Suède
Deux anciens dirigeants d'une compagnie pétrolière suédoise ont commencé à comparaître mardi devant un tribunal de Stockholm pour complicité de crimes de guerre avec le régime soudanais d'Omar el-Béchir entre 1999 et 2003.
Ce rare procès visant des dirigeants d'entreprise pour de telles accusations intervient après plus de dix ans d'enquête. Il devrait être le plus long de l'histoire de la Suède puisque les plaidoiries finales sont prévues pour février 2026.
Le Suédois Ian Lundin, directeur général de 1998 à 2002 de Lundin Oil, et le Suisse Alex Schneiter, à l'époque vice-président responsable des opérations, sont accusés d'avoir demandé au gouvernement soudanais d'assurer la sécurité d'un site pétrolier, sachant que cela provoquerait une offensive militaire ayant entraîné la mort de civils.
"Nous sommes impatients de pouvoir nous défendre devant un tribunal. Ces accusations sont fausses, complètement fausses et très vagues", a dit Ian Lundin, 62 ans, en strict costume gris, aux journalistes.
Après une découverte de pétrole par Lundin Oil en 1999 dans le "Block 5A", le gisement a fait l'objet d'affrontements entre, d'une part, l'armée soudanaise et des miliciens alliés au régime de Khartoum du président Omar el-Béchir et, d'autre part, des groupes rebelles.
L'armée et ses milices ont mené une opération militaire dans cette zone "pour créer les conditions préalables nécessaires à l'exploration pétrolière par Lundin Oil", a dit l'accusation en ouverture du procès.
Les assaillants "ont recouru à des tactiques et des armes qui ne permettaient pas de distinguer les civils des combattants ni les cibles militaires des biens des civils", a estimé le procureur, Henrik Attorps.
L'armée et ses alliés ont procédé à des bombardements aériens, des tirs d'hélicoptères sur des civils, des enlèvements, des pillages et des incendies de villages et de récoltes, selon l'acte d'accusation.
Or, pour les procureurs, les deux accusés se sont rendus complices de crimes de guerre en nouant un accord avec le gouvernement.
MM. Lundin et Schneiter ont demandé aux autorités soudanaises de créer "les conditions" nécessaires à l'activité de leur compagnie, sachant que cela passerait par une "offensive", a tranché la procureure Karolina Wieslander devant le tribunal.
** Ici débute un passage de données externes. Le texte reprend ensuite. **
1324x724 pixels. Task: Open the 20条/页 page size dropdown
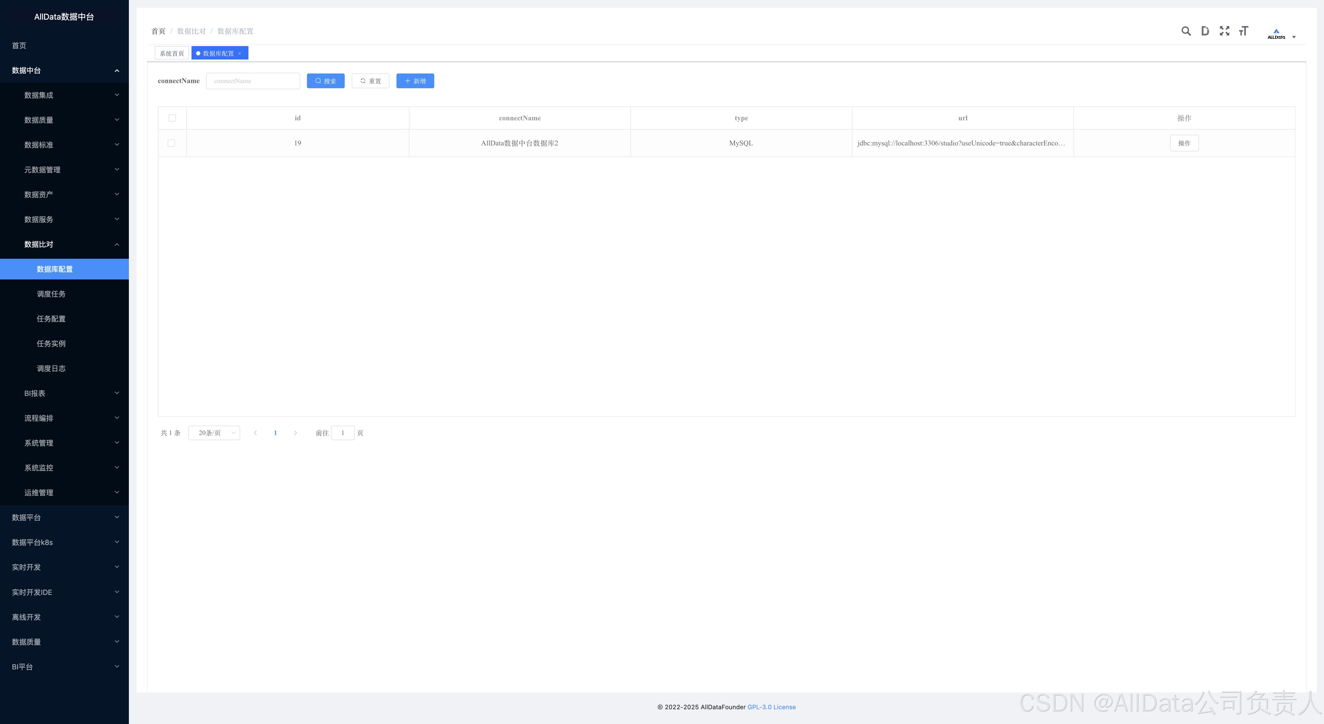tap(214, 433)
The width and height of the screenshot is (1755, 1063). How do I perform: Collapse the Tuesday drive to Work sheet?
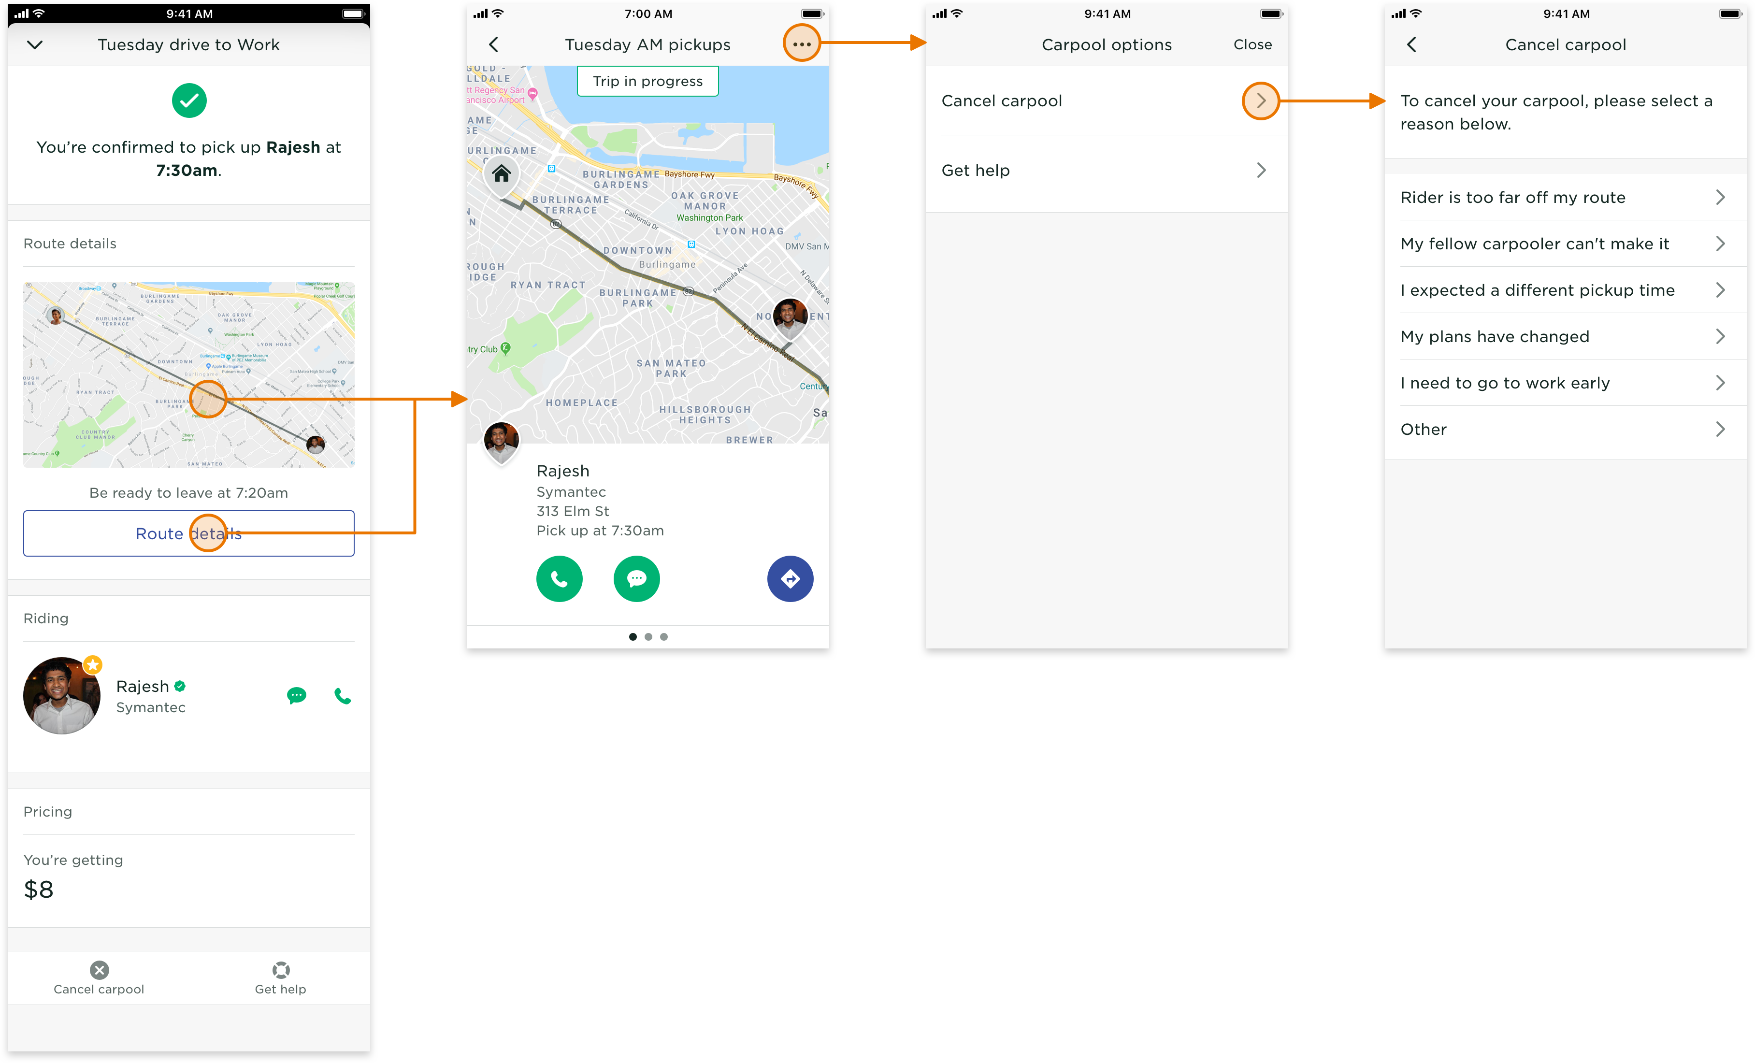[35, 45]
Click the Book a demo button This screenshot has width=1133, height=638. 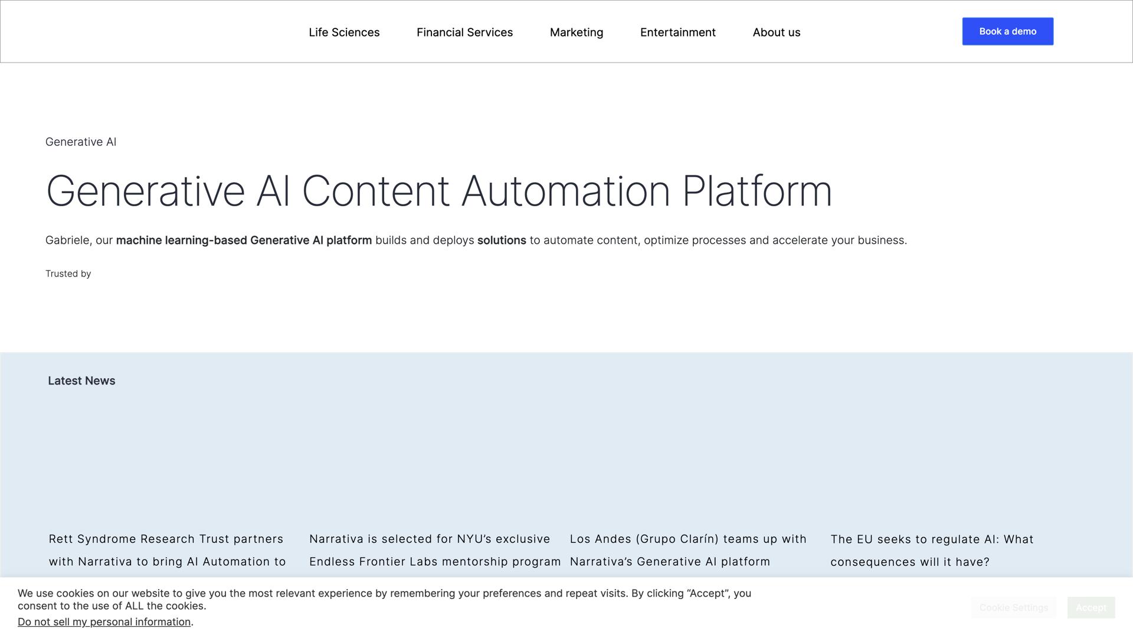tap(1007, 31)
Pour Mikael Ekman, qui conseille l'ONG Civil Rights Defenders, ce procès est "extrêmement important".
"Il touche à la responsabilité des dirigeants quand ils font des affaires dans des pays en guerre", a-t-il dit à l'AFP.
Mark Klamberg, professeur de droit international à la Stockholm University, a souligné que les procès de dirigeants d'entreprise en lien avec des crimes de guerre étaient rares et qu'il s'agissait d'une première en Suède.
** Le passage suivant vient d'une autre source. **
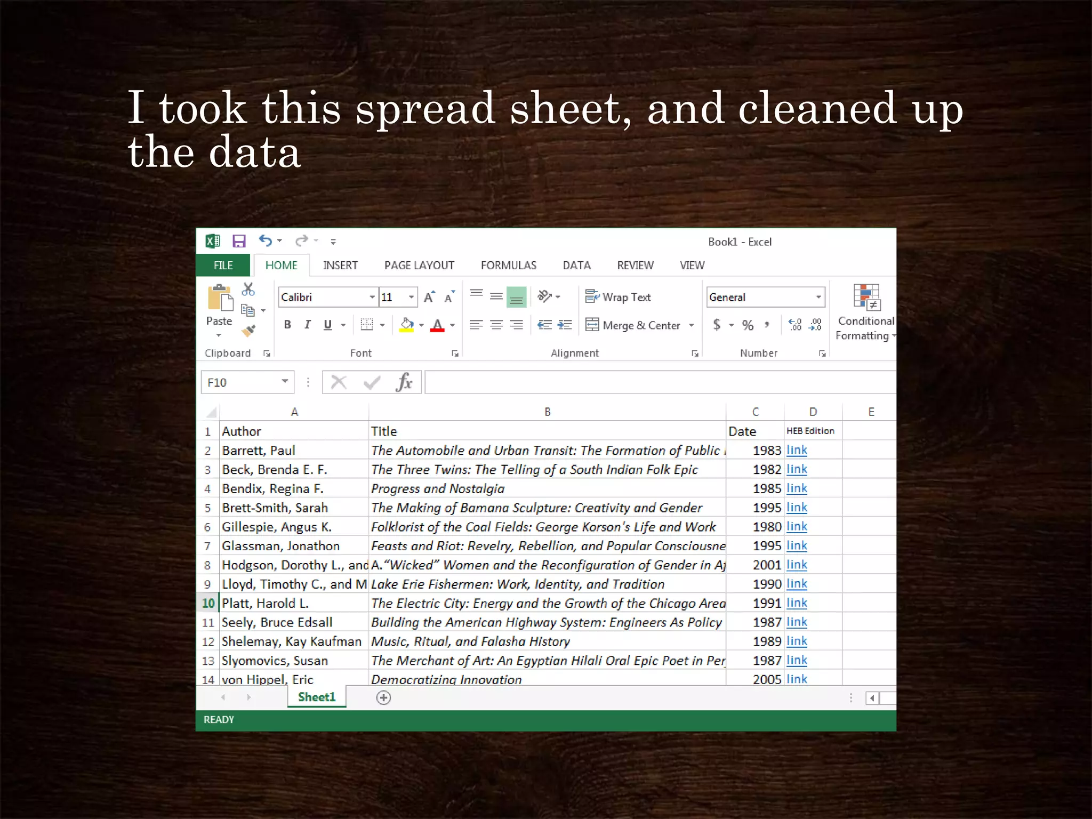Toggle Wrap Text on
This screenshot has height=819, width=1092.
click(x=618, y=297)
Les deux accusés risquent la prison à perpétuité, s'ils sont reconnus coupables.
Les procureurs ont déjà annoncé qu'ils requerraient à leur encontre une interdiction de diriger une entreprise pendant dix ans.
Ils ont également demandé la confiscation de 2,4 milliards de couronnes (200 millions d'euros) à l'entreprise Orron Energy, qui a succédé à Lundin Oil, soit l'équivalent des bénéfices faits sur la vente des activités au Soudan en 2003.
Enquête fleuve
La production de pétrole n'a commencé qu'en 2006, après le retrait de Lundin. Le gisement se trouve désormais sur le territoire du Soudan du Sud, qui a obtenu son indépendance en 2011.
L'enquête ouverte sur ces faits a commencé en 2010 et a débouché sur un dossier de 80 000 pages, après audition de 150 personnes.
Les accusés démentent toute irrégularité.
Devant la cour, Torgny Wetterberg, l'avocat qui défend Ian Lundin, a estimé que l'accusation ne prouvait pas que les deux hommes avaient participé à la commission d'un crime, ou même qu'ils avaient connaissance du moment et du lieu d'un quelconque crime.
"Nous n'avions rien à voir avec ce conflit, au contraire nous agissions pour le bien", a assuré Ian Lundin aux journalistes.
En vertu du principe d'extraterritorialité, la Suède peut juger des crimes commis dans un pays tiers. Un aval donné par le gouvernement en 2018 avait été nécessaire pour poursuivre un ressortissant étranger.